## [Task goal]
Summarize the passage below on the Gow Gates and Vazirani Akinosi injection techniques in three sentences.

## [Document section]
========

Gow Gates injection involves deposition of anesthetic solution near to the pterygoid fovea adjacent to head of condyle. The point of solution deposition is higher than in conventional IANB. Because of gravity, the solution diffuses in an inferior direction, filling the pterygomandibular space and moving as forward as buccinator muscle. Thus, all oral sensory branches of the mandibular nerve, including nerve to mylohyoid, are exposed to anesthetic solution. The length of nerve exposed to anesthetic solution is significantly more than in conventional IANB, thus increasing the number of voltage-gated channels exposed to local anesthesia solution [4]. An imaginary line is drawn from the intertragic notch (the point immediately inferior to the tragus of the ear) to the corner of the mouth which is taken as extra-oral landmark. Align the syringe parallel to this plane during insertion. Intraorally, the needle lies just below the mesiopalatal cusp of the maxillary second molar, which can be a reliable landmark, provided that this tooth has not drifted or rotated [3]. A major limitation with Gow Gates injection is the operator’s learning curve with the technique. Also, the maxillary artery and pterygoid plexus are present near the point of deposition of solution. Accidental injury can cause pain and hematoma. Another limitation of this technique is the dependence on extra-oral landmarks [4].
The positive aspiration rate in this study was 1.43% in Gow Gates technique compared to Halstead block which was 7.14%. This rate may be lower because the inferior alveolar vein and artery are further away from the target site than they are with the IANB, which also may be the reason that the investigators reported that exogenous epinephrine absorption is lower with the Gow Gates technique than with the IANB. After the injection was administered, the patients were asked to keep their mouths open for at least 20 s, if possible, to keep the inferior alveolar nerve closer to the site of injection and improve onset of anesthesia. Disadvantage is the onset of anesthesia which is usually 5 to 10 min, which is longer than that for the IANB (usually 3–5 min) [3].
The other technique evaluated in the present study was “high” Vazirani Akinosi closed-mouth anesthesia. It gave a high success rate. As the name suggests, this technique involves deposition of solution in a closed-mouth position. The solution is deposited higher than the conventional IANB, thus increasing the length of the nerve exposed to the anesthetic solution. It is highly advantageous in conditions limiting mouth opening. The only disadvantage is that there is no bony contact end point [4].

========

## [The data]
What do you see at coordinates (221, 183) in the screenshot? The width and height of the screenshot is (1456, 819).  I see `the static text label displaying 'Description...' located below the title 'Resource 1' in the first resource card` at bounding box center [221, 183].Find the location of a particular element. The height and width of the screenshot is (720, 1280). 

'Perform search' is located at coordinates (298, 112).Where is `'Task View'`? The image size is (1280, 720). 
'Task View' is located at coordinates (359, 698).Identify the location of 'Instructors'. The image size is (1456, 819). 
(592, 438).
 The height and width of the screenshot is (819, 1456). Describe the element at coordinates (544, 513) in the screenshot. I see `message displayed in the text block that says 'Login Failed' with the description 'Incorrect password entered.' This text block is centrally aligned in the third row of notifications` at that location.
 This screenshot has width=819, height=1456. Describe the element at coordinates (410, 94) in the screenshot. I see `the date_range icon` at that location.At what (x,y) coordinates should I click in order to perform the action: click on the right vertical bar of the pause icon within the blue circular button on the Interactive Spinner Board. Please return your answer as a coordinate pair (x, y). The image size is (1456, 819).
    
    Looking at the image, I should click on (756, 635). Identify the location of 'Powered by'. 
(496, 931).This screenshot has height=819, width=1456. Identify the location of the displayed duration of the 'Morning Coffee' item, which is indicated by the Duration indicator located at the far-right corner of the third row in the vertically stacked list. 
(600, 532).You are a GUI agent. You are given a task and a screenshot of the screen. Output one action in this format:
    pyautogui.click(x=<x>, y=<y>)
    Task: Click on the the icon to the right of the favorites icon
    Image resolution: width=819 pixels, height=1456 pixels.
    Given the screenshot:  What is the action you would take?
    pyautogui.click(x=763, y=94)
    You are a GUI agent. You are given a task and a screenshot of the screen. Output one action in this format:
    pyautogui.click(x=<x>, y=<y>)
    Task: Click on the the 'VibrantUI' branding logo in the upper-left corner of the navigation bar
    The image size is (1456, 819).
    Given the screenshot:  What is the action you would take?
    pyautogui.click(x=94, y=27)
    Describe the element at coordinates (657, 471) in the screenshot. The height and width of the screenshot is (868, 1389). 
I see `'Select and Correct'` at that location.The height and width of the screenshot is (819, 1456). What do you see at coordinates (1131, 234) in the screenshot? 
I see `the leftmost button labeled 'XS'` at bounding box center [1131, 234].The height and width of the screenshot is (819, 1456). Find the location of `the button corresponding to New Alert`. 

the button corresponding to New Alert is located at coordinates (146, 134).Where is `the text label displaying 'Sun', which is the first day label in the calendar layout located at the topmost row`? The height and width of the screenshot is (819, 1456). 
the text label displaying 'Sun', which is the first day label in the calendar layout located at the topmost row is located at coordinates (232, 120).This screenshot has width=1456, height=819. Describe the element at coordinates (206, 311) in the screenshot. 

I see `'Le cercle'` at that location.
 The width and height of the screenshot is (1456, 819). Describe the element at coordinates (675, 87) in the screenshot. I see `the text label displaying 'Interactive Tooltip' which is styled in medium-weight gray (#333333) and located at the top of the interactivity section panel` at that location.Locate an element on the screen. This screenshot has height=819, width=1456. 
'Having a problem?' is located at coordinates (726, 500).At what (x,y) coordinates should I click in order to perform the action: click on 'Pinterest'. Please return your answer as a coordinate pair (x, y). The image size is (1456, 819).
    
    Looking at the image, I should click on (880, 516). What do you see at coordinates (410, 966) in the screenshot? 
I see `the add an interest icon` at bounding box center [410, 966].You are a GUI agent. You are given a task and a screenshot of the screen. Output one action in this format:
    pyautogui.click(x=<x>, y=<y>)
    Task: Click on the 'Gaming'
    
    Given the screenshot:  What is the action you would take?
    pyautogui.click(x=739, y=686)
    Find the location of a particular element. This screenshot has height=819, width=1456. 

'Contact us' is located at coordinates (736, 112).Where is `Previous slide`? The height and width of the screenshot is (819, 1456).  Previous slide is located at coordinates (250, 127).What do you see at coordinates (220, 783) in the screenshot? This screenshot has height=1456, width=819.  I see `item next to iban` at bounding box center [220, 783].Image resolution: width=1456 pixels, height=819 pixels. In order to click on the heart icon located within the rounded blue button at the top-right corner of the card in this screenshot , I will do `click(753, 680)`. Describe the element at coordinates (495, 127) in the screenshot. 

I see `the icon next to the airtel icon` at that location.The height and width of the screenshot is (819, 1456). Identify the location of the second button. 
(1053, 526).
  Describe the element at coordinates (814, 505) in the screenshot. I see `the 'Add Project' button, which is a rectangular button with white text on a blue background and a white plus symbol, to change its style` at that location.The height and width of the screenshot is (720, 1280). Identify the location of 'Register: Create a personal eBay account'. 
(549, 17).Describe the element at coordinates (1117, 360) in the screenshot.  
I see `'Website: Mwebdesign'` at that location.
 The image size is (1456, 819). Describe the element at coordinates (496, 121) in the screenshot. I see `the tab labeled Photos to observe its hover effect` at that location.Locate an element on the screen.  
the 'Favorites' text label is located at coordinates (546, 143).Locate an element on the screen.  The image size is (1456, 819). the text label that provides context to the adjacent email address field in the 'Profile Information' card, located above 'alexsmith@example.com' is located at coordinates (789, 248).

========

## [Result]
The Gow Gates injection deposits anesthetic near the pterygoid fovea, higher than the conventional IANB, so the solution reaches all oral sensory branches of the mandibular nerve, and in this study it had a lower positive aspiration rate than the Halstead block (1.43% versus 7.14%). Its limitations include the operator's learning curve, possible pain and hematoma from injury to the nearby maxillary artery and pterygoid plexus, dependence on extra-oral landmarks, and an onset of 5 to 10 minutes, longer than that of the IANB. The "high" Vazirani Akinosi technique, given with the mouth closed, also had a high success rate and is highly advantageous when mouth opening is limited, though it has no bony contact end point.